Liz Malia has been a JP resident since 1970 and for almost 20 years she has served as a Massachusetts State Representative. Today we are talking with Representative Malia about her career in politics, the importance of the Francis Grady Apartments, and the one time she was arrested for a boycott.
K: Where are you from originally? Where do you live now?
L: I am originally from Endicott, New York. I came to Boston to attend the School of Education at Boston College in 1967. My senior year, I moved to an apartment on Hall Street. It was my introduction to JP, where I’ve lived since 1970. I’ve lived in Hyde Square and down by Forest Hills. Today I live on Child Street.
K: How and when did you start your work in politics?
L: I have kind of a mish-mash background. Way back, I did outreach to migrant agricultural workers in Upstate New York. I got a great education in Boston, but there weren’t a lot of public school jobs available when I graduated. The Boston Center for Blind Children was one of my first jobs. I worked in several advocacy positions and frequently with special needs youth. Eventually, I made my way to what is now SEIU-1199. I worked for them back in the mid-’80’s when there wasn’t much of a presence in the area. Anti-war activism and the bargaining table gave me my first tastes of organizing power.
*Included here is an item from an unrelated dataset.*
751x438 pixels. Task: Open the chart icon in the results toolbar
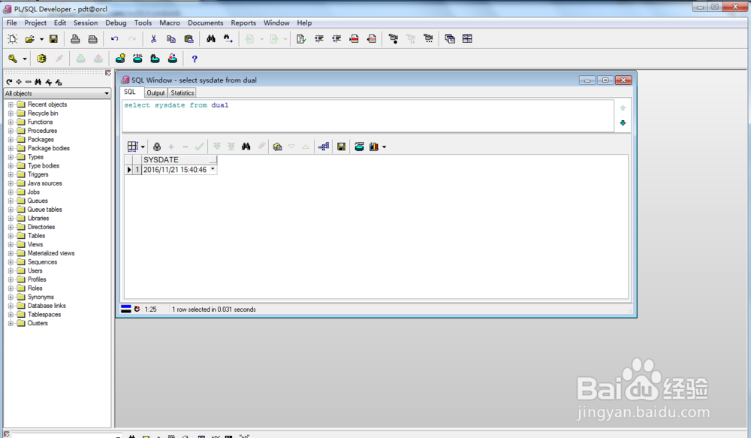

JP was where I lived and such a home for activists that I got involved outside of work, too. We had the first neighborhood council in the city, and I was appointed to it. The Lesbian and Gay Neighbors of JP was another place I got really involved. Large national organizations didn’t exist, but JPers supported the gay rights movement, even in the beginning. We met up on a regular basis and connected with each other to provide some mutual support. One of our biggest accomplishments was a float in the Pride parade. It was unusual and very JP.
Around the end of the ’80s, I heard about and was intrigued by the Women in Politics and Government Program at BC. There were a couple of real hot shot woman running the program named Elizabeth Sherman and Betty Taymor. The program was a great place for me to gain some academic skills and a better understanding of crafting policy. When I finished, I needed a job, and someone told me there was an opening at State Representative John McDonough’s office. I wasn’t sure if I wanted to work ninety hours a week with minimum pay even though I loved John. I had to be pushed a bit but I wanted to get started and I knew working for him was a great opportunity. I took that job, and I’ve been working at the State House ever since.
John’s background in housing and healthcare helped start JPNDC. He worked a lot with JPNDC around housing issues. He had deep ties in Egleston Square which was a neighborhood that was being overlooked at the time by almost everybody. There were some early plans that John was involved in that included economic development in Egleston Square. That was how I got to know JPNDC. John was a part of the 1986 Health Care Finance Reform bill which was the basis for the Patient Protection and Affordable Care Act or Obama Care. I was working on issues that I really cared about. It was worth ten years of college to be there for just one year. When John’s seat suddenly opened I decided to run for it. The first few campaigns I ran, I had some challenges, but I really grew into it and learned. I had a challenger this past election cycle. I believe challengers can be restorative, and they help me to connect better with my constituents.